Edited by poppyfields
  • Like 1
Posted

If a guy doesn´t specifically say that he´d like to see me again, I automatically consider that date nr 2 won´t happen. I don´t necessarily need him to plan both dates - if he does say he´d like to meet again, I can take some initiative and suggest to make a plan, but if he gives me a lackluster answer or doesn´t say anything at all - he won´t hear from me. 
OP, building up some confidence is a must before you fully get yourself back into dating. Having low self-esteem might attract very wrong men. 

Posted
On 7/24/2022 at 7:33 AM, sedgwick said:

I want to tell him those things, but I'm worried it's too soon! But get this -- I'm a writer, and last night he sent me a picture of my book and said he picked up some reading for the plane. There's some heavy stuff in that book, and he said, "Don't worry; I won't ghost you for whatever's in there." 

He still hasn't asked me out again, though. I'm hoping he will when he gets back. I swear if he does, I'm going to kiss him the minute I see him.

I’d dial back the texting and let him know you’d like to see him again when he’s back in town.

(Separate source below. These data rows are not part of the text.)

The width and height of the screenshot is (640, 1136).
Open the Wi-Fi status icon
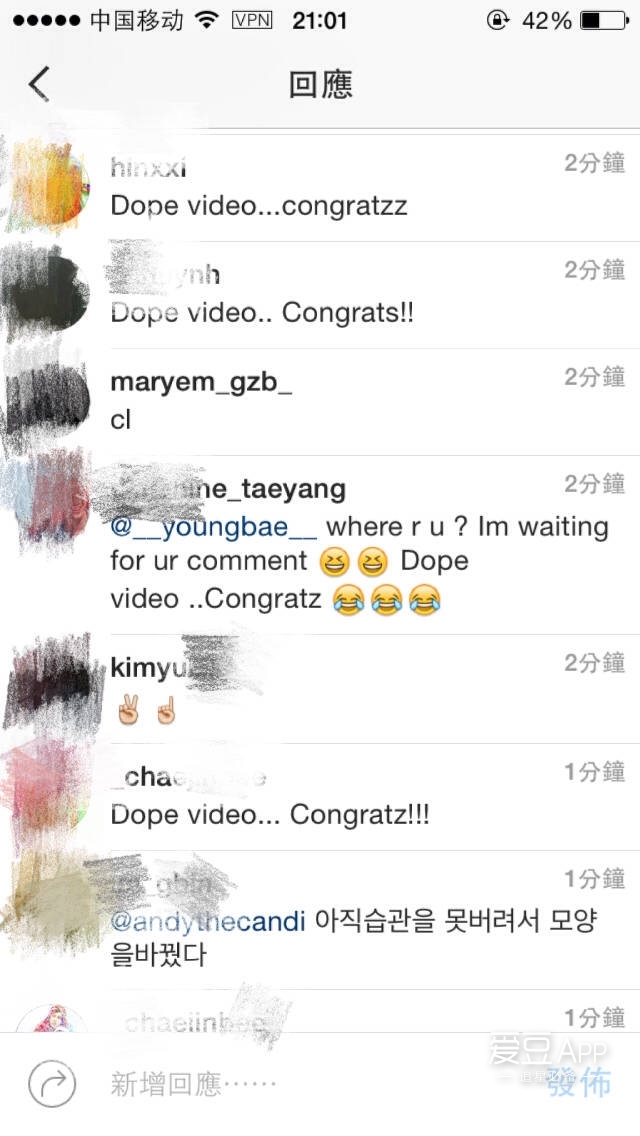click(207, 20)
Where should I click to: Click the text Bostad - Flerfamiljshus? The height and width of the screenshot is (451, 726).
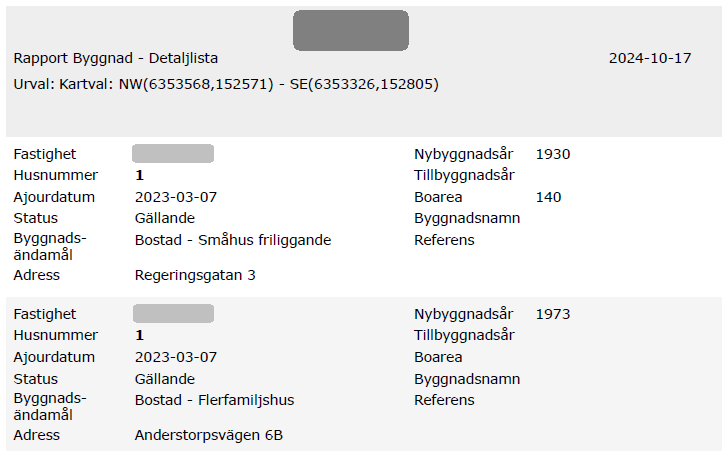click(x=214, y=400)
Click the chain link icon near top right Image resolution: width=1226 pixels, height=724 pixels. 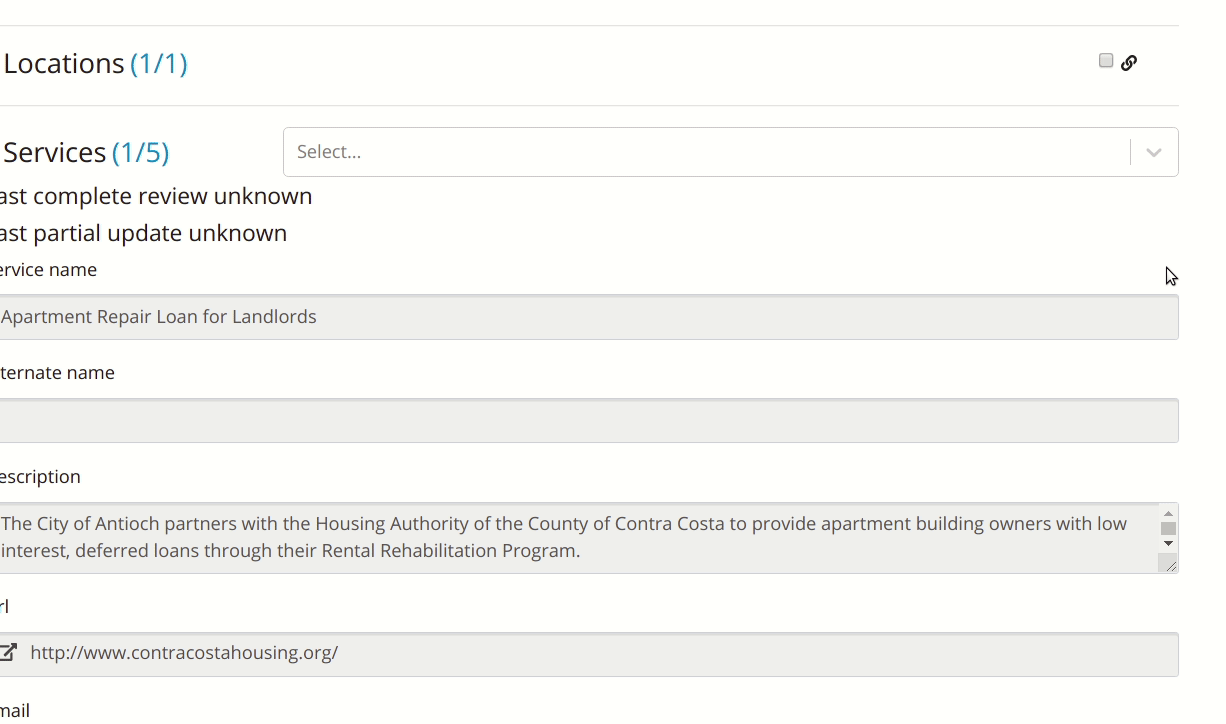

He’ll get the point that texting is not dating and step it up. If he doesn’t meet you in the middle after you’ve just proposed another date, move on. Give it a week or so for him to catch on when he’s back.  

  • Author
Posted

An update: he asked me out again. We're going to a concert Friday night. It seems that all systems are go!

  • Like 2
Posted

I don't think so. Anytime I hesitated---or time elapsed, almost any time--before me meeting someone and me coming around to asking them out on a follow-up date, that meant I was ambivalent. And I would continue that behavior right through the relationship. 

Beware ambivalent people, people who like us, but aren't really feeling us. I was ambivalent and then later on ran into ambivalent women. Same tricks. Same delays in talking and so on. 

  • Like 1
  • Author
Posted

We had a great second date the other night, and are now texting almost every day. :)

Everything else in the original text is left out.